Esa amiga sabe a maravilla que las visitas no han de ser ni tan largas que puedan hacerse enojosas a la familia que las recibe, ni tan cortas que parezca que sólo se trata de cumplir un deber de cortesía.
Así vemos que ese fénix de la amistad, cuando está en Madrid o en otra gran población, o cuando va a casa de familia llena de ocupaciones, jamás prolonga su estancia más allá de quince minutos. En cambio, en pequeñas localidades su visita se dilata hasta llegar a una hora.

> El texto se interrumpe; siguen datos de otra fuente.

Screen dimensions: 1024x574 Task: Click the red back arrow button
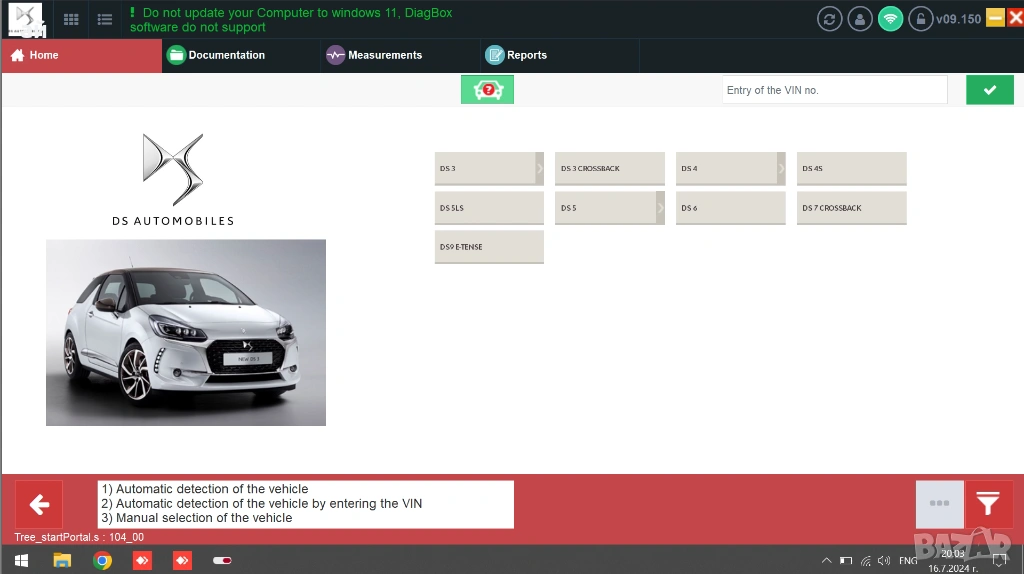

Ni por casualidad se despide después de usar un rato de la palabra; al contrario, escoge el momento en que, por haber terminado de hablar la persona visitada, resulta concluida por modo natural la conversación. Si la campanilla o el timbre anuncia una visita, vemos que nuestra amiga se despide. Si la visita ha entrado ya, vemos que permanece nuestra amiga quieta. ¿Por qué? Porque marcharse sin saber quién llega es muestra de cortesía, que aconseja dejar en libertad a los dueños de la casa. Y es descortesía no atender, cuando ha entrado, a la nueva visita, esquivándola con despedida brusca.
Si en la conversación nuestra amiga se entera de que tenemos un enfermo en casa, observamos que vuelve pronto a visitarnos y que envía frecuentes recados para informarse del curso de la enfermedad.
Es parca en ofrecer y puntual en cumplir lo prometido. Conoce que dar al olvido la espontánea oferta de un libro o de un servicio es de pésimo efecto y ocasionado a juicios nada favorables sobre la formalidad de quien así procede.
En fin, la vemos pasar por alto, y sin queja, cualquier falta que cometan nuestros hijos o sirvientes, disimulándola si puede, quitándole importancia y guardando en todo caso discreta reserva.
¿Habrá quien dude de que una amiga así es maestra en el arte de agradar?
¿Habrá quien no experimente el deseo de imitarla?
Las que tan loable afán sientan, tengan presente que a este ideal se llega por un solo camino: el del olvido de la propia personalidad, sacrificada en las aras de la abnegación.